■ WHAT TO PRODUCE ■
Among the entries that follow, the required portion opens with the line containing "Enrique Castillo (19, 661)" and closes with the line containing "[Who is Diedre". Give that portion again exactly, and nothing else.

■ MATERIAL PROVIDED ■

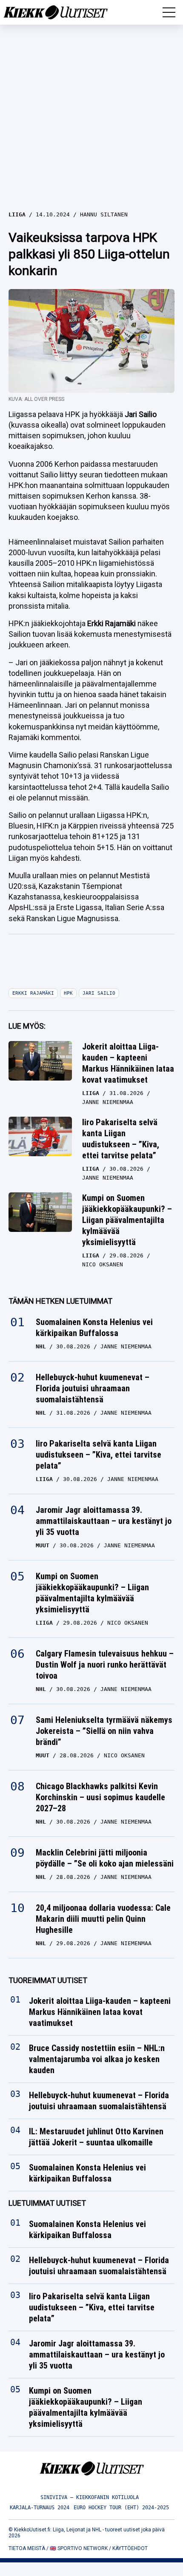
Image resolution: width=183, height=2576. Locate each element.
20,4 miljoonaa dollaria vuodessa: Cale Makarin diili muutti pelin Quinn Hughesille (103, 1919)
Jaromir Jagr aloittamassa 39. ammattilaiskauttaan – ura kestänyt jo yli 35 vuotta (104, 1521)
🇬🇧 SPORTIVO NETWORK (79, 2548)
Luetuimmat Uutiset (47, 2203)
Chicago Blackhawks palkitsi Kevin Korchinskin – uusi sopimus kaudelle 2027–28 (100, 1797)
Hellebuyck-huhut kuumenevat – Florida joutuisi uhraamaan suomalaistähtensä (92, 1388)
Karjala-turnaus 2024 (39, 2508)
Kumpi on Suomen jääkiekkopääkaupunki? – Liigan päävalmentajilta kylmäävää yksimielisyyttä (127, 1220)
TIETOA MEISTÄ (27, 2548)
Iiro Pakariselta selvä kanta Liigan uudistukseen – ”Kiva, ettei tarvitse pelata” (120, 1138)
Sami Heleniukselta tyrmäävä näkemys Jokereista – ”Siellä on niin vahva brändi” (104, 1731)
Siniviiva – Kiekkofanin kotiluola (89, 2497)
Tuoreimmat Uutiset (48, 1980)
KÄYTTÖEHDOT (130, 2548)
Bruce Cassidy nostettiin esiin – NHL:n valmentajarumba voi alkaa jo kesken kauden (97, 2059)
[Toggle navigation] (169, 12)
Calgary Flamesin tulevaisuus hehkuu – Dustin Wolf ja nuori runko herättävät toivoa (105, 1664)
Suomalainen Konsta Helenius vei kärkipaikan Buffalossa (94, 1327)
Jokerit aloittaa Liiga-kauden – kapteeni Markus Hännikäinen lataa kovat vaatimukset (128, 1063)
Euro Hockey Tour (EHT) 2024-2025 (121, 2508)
* * *
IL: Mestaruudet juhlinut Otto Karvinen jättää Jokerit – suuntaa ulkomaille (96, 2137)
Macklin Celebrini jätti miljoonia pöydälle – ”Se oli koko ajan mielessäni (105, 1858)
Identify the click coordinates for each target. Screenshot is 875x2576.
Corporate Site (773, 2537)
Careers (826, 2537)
--
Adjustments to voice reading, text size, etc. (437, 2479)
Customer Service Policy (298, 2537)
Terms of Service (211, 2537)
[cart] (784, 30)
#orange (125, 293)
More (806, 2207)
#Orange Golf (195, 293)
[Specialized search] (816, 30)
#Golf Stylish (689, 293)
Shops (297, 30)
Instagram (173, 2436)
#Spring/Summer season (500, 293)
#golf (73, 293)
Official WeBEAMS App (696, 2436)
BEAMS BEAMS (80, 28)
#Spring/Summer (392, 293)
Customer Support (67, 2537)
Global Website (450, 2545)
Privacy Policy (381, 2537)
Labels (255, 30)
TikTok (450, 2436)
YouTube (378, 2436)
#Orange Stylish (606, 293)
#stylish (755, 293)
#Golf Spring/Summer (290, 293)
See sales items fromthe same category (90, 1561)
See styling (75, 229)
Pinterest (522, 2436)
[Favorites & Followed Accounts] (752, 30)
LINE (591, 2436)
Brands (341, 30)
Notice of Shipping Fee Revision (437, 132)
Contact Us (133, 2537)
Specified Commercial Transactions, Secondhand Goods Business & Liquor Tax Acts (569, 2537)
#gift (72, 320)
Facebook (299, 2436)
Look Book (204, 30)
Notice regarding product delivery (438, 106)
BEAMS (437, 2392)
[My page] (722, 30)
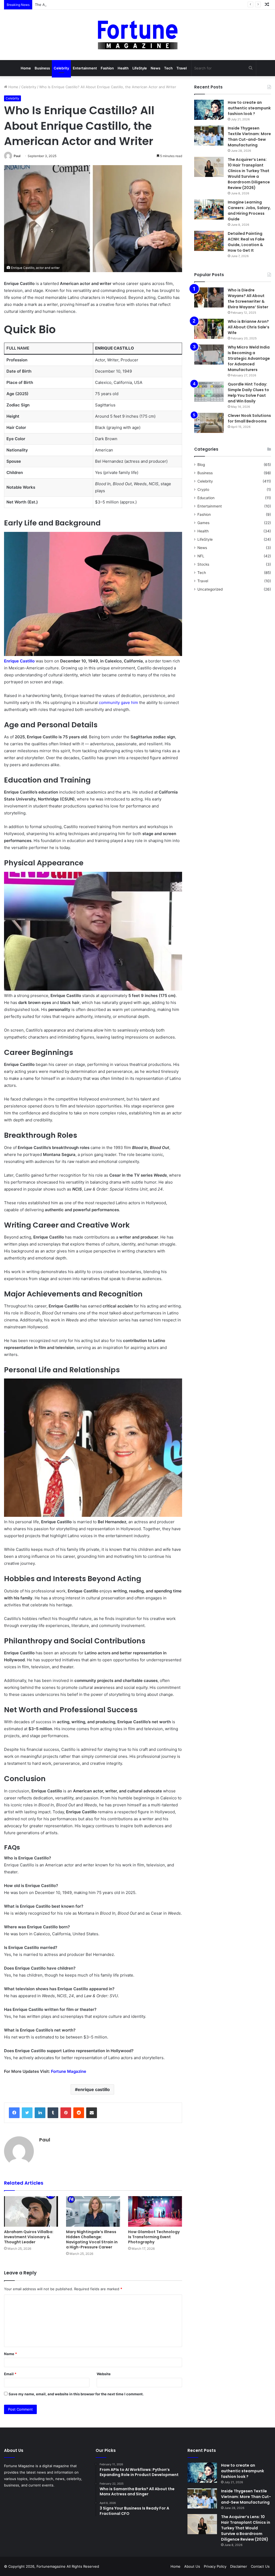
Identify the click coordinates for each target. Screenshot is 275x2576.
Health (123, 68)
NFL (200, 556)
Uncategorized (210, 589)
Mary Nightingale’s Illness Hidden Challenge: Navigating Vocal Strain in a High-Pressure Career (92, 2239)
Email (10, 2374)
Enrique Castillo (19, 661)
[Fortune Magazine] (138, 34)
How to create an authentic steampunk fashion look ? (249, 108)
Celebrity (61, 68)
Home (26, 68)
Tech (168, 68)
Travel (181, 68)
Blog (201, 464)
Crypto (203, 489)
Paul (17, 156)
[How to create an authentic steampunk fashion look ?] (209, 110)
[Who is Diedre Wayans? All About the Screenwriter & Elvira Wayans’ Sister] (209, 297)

■ OUTPUT ■
Enrique Castillo (19, 661)
[Fortune Magazine] (138, 34)
How to create an authentic steampunk fashion look ? (249, 108)
Celebrity (61, 68)
Home (26, 68)
Tech (168, 68)
Travel (181, 68)
Blog (201, 464)
Crypto (203, 489)
Paul (17, 156)
[How to create an authentic steampunk fashion look ?] (209, 110)
[Who is Diedre Wayans? All About the Screenwriter & Elvira Wayans’ Sister] (209, 297)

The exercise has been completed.